[TRY IT]
Repeat the records below exactly. Omit the pictures.

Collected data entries
§ §

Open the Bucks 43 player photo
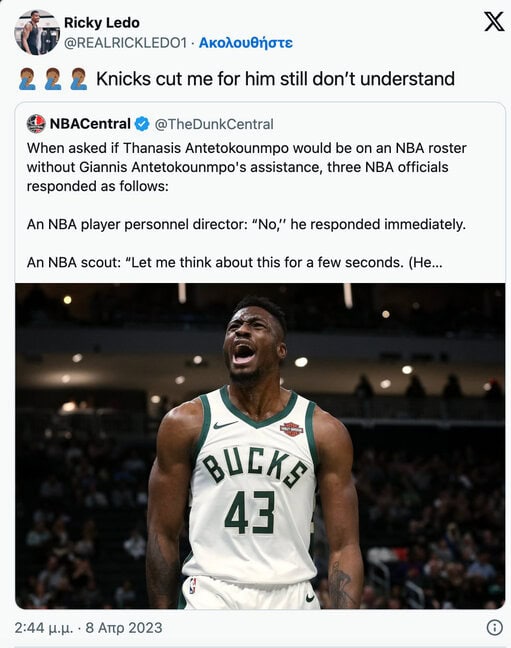(260, 446)
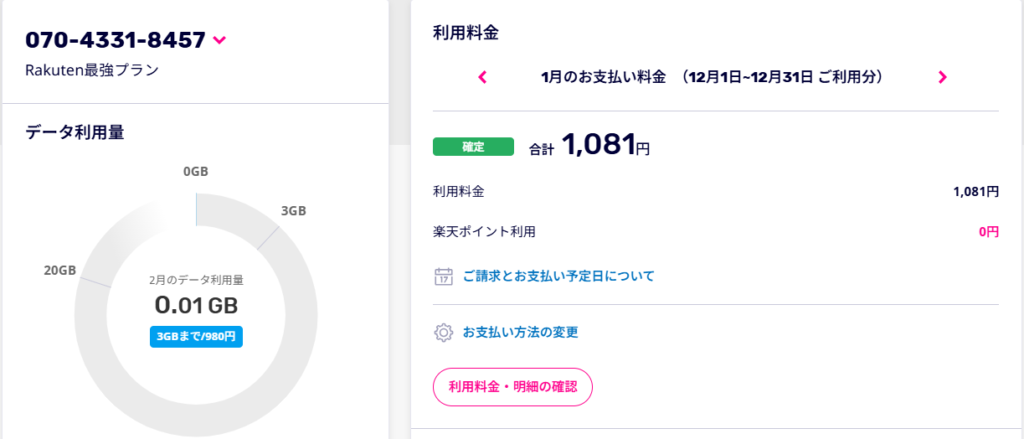Screen dimensions: 1024x439
Task: Expand the phone number selector chevron
Action: click(x=219, y=41)
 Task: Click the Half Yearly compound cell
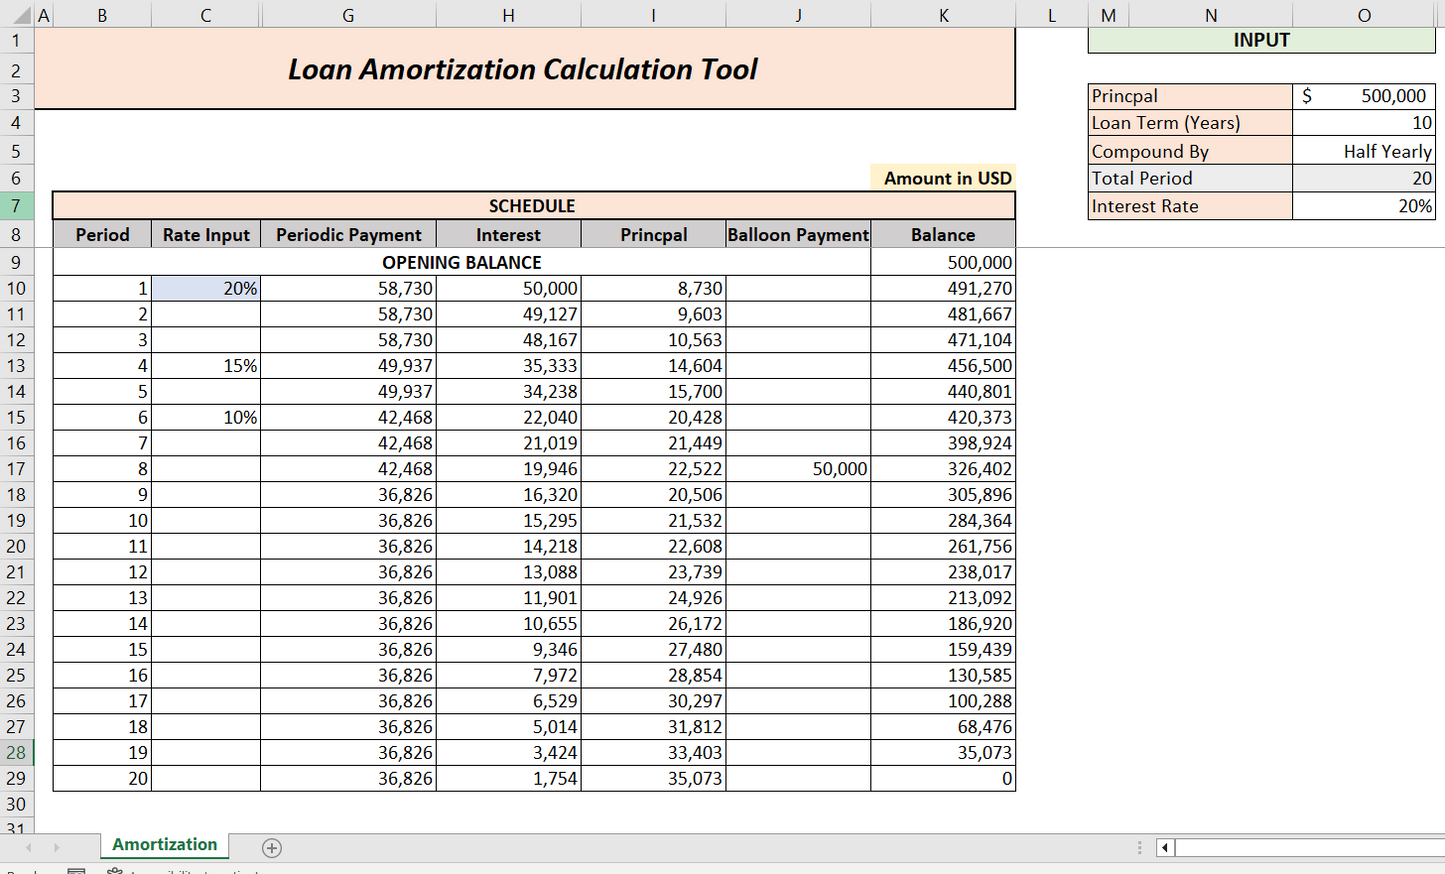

§ §

[OUTPUT]
Open the Bucks 43 player photo
(260, 446)
Screen dimensions: 1024x439
Task: Expand the phone number selector chevron
Action: click(x=219, y=41)
 Task: Click the Half Yearly compound cell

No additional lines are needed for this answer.